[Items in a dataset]
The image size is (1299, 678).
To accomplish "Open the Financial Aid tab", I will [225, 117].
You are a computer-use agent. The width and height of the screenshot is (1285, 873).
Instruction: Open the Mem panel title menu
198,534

TASK INSTRUCTIONS
Switch "panel" to "window" in everything from the line containing "You are a computer-use" down to the end of the lines, and give those lines again with nothing else changed.

RESPONSE TO THIS TASK
You are a computer-use agent. The width and height of the screenshot is (1285, 873).
Instruction: Open the Mem window title menu
198,534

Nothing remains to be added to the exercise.